La mancanza di personale qualificato (Cantone Ticino e Grigioni italiano) | Estate 2025
Il sondaggio 2025 evidenzia che l’84,6% delle imprese nel Cantone Ticino e nel Grigioni italiano fatica a trovare personale qualificato. Il fenomeno colpisce soprattutto micro e medie imprese nei settori commercio, sanità, agricoltura e ristorazione, con criticità accentuate nelle aree periferiche, cioè lontane dai principali assi viari. Le difficoltà riguardano sia funzioni operative, in particolare legate alla produzione e al contatto con il cliente, sia competenze trasversali come la capacità di motivare. Le cause sono riconducibili a fattori demografici, limiti del sistema formativo e condizioni di lavoro poco attrattive. Ne emerge un problema strutturale che richiede interventi coordinati su formazione, organizzazione del lavoro e accesso a competenze qualificate.
Norvegia e Unione europea | Primavera 2025
La Norvegia, pur non essendo membro dell’Unione europea, è profondamente integrata con essa. I nuovi scenari geopolitici rendono però più complesso sostenere l’attuale equilibrio, poiché il paese scandinavo esporta prevalentemente verso l’Europa, in particolare energia, mentre orienta i propri investimenti verso gli Stati Uniti. Questa doppia linea appare sempre più difficile da mantenere. Bruxelles spinge per una maggiore convergenza su energia e regolazione, mentre il dibattito interno all’opinione pubblica norvegese resta diviso. In un contesto instabile, l’Unione europea emerge per Oslo non solo come mercato, ma come riferimento strategico e potenziale fattore di sicurezza nel medio-lungo periodo.

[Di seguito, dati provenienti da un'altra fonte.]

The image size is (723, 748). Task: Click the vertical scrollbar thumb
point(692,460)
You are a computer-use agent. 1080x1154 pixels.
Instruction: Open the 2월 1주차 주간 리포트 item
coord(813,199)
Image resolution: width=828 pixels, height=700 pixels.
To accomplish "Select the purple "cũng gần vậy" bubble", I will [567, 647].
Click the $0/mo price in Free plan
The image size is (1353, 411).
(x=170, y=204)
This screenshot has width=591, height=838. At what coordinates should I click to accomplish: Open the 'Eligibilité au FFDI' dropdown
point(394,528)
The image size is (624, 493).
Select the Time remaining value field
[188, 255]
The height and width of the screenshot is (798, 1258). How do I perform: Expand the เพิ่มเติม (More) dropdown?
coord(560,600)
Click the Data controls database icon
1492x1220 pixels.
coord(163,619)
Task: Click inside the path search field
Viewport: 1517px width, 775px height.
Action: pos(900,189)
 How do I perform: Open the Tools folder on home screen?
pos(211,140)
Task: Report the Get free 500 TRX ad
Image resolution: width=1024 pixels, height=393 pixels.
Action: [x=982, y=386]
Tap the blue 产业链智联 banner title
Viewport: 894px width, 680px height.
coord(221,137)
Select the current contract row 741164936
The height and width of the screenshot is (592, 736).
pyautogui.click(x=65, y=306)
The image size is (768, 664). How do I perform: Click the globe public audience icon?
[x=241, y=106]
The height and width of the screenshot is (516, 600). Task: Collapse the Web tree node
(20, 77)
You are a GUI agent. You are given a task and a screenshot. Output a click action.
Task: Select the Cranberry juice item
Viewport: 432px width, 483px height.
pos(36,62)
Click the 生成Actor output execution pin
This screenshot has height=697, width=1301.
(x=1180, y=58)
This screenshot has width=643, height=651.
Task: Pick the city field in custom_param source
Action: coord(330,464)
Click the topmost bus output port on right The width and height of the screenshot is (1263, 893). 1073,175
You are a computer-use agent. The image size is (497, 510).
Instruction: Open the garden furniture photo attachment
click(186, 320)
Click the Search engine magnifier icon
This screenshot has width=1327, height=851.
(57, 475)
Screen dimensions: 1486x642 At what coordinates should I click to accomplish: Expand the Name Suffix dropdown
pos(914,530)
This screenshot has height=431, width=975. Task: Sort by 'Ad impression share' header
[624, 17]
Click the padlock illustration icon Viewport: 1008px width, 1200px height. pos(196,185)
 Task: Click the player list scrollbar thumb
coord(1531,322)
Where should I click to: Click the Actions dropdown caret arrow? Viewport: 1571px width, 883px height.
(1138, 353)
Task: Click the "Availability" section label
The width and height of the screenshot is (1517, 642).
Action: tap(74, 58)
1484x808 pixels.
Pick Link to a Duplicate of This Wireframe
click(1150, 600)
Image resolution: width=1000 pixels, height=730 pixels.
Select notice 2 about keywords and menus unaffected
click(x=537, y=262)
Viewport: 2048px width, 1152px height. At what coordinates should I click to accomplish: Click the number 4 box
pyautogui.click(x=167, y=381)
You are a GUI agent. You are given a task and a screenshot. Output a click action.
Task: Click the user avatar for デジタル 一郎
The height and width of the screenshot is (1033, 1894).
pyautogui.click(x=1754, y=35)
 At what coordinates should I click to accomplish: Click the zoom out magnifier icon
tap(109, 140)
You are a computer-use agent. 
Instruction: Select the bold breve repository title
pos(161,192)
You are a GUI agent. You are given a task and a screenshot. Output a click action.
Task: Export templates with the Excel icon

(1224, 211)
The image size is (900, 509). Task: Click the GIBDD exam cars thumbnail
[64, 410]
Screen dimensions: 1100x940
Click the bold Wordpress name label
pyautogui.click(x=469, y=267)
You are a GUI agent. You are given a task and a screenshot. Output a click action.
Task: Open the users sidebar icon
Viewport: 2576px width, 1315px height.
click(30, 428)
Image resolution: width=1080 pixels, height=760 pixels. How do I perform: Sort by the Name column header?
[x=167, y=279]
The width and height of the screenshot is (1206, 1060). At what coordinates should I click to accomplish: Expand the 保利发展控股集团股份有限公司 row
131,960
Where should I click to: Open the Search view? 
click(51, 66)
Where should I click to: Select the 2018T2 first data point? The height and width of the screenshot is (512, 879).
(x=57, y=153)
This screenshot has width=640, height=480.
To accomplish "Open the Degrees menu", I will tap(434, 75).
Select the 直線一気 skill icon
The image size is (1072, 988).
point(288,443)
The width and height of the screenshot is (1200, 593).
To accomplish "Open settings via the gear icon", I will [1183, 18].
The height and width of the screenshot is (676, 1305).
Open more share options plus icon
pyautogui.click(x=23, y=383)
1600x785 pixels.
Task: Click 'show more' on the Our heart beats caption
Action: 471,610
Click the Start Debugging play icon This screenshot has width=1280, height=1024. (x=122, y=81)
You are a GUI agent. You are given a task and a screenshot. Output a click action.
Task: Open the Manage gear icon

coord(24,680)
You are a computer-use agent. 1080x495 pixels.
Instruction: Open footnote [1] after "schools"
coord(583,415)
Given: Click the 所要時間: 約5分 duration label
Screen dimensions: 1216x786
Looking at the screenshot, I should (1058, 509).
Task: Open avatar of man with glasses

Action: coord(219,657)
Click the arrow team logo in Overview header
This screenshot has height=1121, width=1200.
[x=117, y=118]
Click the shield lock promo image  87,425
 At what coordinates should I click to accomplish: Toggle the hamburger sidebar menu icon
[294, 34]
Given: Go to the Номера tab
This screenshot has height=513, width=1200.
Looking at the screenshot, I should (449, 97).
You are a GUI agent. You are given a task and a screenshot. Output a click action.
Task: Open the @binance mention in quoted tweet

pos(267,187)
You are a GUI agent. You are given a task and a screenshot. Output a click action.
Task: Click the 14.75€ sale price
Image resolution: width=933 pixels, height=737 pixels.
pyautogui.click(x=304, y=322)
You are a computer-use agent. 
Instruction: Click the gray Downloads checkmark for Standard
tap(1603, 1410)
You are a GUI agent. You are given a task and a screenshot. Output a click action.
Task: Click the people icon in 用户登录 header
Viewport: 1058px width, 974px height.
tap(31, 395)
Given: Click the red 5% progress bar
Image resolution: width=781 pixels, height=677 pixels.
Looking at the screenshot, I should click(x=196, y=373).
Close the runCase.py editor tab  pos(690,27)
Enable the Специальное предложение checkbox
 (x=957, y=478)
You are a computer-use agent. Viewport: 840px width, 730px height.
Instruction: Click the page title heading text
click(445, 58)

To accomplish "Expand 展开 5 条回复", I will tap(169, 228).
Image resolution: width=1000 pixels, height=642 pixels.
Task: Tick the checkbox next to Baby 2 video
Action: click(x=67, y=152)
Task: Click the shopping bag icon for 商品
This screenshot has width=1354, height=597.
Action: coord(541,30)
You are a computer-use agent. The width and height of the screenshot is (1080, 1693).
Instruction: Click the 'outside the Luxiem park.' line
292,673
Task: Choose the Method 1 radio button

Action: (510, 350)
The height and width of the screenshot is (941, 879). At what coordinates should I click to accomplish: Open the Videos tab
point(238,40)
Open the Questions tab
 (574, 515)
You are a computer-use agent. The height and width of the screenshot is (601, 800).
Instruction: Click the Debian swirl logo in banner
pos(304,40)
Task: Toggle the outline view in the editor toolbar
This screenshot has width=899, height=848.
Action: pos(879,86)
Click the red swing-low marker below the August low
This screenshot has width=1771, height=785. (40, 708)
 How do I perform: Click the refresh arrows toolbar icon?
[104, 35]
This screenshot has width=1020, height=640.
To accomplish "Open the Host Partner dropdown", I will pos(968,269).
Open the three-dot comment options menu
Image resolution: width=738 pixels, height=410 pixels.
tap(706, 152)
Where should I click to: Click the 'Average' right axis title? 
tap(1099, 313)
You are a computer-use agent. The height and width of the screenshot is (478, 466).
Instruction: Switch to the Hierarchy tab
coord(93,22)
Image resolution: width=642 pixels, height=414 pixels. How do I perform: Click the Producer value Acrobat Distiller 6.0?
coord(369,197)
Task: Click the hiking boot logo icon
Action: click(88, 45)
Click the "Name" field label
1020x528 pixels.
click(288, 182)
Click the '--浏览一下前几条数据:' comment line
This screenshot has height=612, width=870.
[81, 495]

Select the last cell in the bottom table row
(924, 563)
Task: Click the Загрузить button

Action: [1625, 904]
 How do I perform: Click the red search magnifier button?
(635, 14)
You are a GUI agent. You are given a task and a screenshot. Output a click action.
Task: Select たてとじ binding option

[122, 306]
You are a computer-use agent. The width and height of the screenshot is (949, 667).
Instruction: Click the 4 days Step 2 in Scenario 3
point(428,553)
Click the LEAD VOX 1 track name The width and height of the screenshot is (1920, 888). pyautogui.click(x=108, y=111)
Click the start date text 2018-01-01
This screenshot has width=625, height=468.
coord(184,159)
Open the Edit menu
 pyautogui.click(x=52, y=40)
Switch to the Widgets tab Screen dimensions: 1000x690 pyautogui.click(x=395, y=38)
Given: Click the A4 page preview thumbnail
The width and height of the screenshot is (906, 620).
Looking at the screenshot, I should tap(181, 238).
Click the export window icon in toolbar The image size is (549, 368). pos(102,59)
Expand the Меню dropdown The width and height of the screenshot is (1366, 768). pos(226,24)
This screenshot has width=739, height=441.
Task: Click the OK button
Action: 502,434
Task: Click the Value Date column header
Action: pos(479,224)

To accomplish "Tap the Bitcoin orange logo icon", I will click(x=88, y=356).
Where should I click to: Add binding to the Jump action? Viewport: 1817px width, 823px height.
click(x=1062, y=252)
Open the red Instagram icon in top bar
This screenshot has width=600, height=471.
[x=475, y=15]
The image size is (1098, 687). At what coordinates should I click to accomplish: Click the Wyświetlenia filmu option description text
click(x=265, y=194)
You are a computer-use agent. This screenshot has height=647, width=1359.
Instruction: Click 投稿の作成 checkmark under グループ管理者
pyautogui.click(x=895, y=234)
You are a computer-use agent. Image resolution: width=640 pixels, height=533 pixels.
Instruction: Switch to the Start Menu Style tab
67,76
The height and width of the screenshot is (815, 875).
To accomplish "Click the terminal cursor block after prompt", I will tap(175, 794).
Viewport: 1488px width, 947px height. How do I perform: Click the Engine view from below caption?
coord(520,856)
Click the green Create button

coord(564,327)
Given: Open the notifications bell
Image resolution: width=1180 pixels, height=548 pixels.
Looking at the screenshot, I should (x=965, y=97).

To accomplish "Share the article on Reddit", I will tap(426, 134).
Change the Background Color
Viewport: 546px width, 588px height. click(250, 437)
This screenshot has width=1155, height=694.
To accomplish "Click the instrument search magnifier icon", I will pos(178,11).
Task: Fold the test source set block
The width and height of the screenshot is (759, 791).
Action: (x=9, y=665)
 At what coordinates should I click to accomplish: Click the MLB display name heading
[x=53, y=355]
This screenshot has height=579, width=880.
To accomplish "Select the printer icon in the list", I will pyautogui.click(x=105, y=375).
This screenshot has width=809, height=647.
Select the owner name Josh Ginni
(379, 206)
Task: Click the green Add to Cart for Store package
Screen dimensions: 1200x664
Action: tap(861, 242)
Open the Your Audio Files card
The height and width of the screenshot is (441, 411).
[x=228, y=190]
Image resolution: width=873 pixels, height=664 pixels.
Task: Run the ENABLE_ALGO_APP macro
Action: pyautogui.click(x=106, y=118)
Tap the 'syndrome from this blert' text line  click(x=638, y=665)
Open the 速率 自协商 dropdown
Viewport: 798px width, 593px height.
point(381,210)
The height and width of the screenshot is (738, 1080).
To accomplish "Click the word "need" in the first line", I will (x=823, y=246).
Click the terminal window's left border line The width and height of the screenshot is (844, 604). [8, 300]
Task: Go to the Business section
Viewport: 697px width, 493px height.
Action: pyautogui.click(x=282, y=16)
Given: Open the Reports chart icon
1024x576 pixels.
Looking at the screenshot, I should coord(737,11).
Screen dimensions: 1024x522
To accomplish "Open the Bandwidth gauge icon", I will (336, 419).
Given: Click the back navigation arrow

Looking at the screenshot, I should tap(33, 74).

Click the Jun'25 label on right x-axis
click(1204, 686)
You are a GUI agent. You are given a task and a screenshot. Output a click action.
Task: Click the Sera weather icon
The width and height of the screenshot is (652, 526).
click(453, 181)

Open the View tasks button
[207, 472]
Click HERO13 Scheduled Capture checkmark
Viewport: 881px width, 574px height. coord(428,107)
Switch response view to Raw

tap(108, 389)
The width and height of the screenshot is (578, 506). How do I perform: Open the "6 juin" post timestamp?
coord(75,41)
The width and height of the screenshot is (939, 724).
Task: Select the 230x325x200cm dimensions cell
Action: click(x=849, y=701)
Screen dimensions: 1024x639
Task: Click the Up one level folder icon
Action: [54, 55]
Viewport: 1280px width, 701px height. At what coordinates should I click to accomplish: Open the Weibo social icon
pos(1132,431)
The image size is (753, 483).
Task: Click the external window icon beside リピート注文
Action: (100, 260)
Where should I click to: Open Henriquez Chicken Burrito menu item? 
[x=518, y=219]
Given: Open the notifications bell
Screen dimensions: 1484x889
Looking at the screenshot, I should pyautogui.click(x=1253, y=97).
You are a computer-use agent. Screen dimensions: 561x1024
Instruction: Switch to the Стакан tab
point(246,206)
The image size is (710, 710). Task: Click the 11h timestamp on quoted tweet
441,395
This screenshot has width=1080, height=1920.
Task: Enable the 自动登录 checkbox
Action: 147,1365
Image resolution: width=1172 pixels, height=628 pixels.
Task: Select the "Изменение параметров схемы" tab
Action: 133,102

L’energia nucleare svizzera | Autunno 2024
Il dibattito sul futuro dell’energia nucleare in Svizzera si colloca all’interno di una tensione più ampia tra sicurezza energetica, sostenibilità ambientale e accettabilità politica. L’uscita programmata dal nucleare, definita in un contesto storico diverso, viene oggi messa alla prova da nuove condizioni geopolitiche e da una crescente domanda di stabilità nella produzione energetica. L’analisi mette in luce come le scelte in materia energetica non possano essere ricondotte a una dimensione esclusivamente tecnica: implicano trade-off politici, economici e sociali. In questo quadro, la questione nucleare diventa un caso emblematico della difficoltà di conciliare obiettivi di lungo periodo con vincoli immediati.
Hecho en México? | Autunno 2024
La progressiva riconfigurazione delle catene globali del valore ha riportato il Messico al centro delle strategie industriali nordamericane. Il fenomeno del nearshoring non rappresenta solo uno spostamento geografico della produzione, ma una ridefinizione degli equilibri tra costo, prossimità e sicurezza delle forniture. L’analisi evidenzia come il vantaggio competitivo del Messico non sia automatico né uniforme: accanto alle opportunità emergono vincoli strutturali legati a infrastrutture, capitale umano e stabilità istituzionale. Per le imprese europee, il contesto richiede una valutazione selettiva, capace di distinguere tra dinamiche di breve periodo e condizioni di sostenibilità nel medio-lungo termine.
In questo senso, l’analisi non si limita alla descrizione dei fenomeni, ma contribuisce a una lettura più consapevole delle implicazioni economiche e decisionali.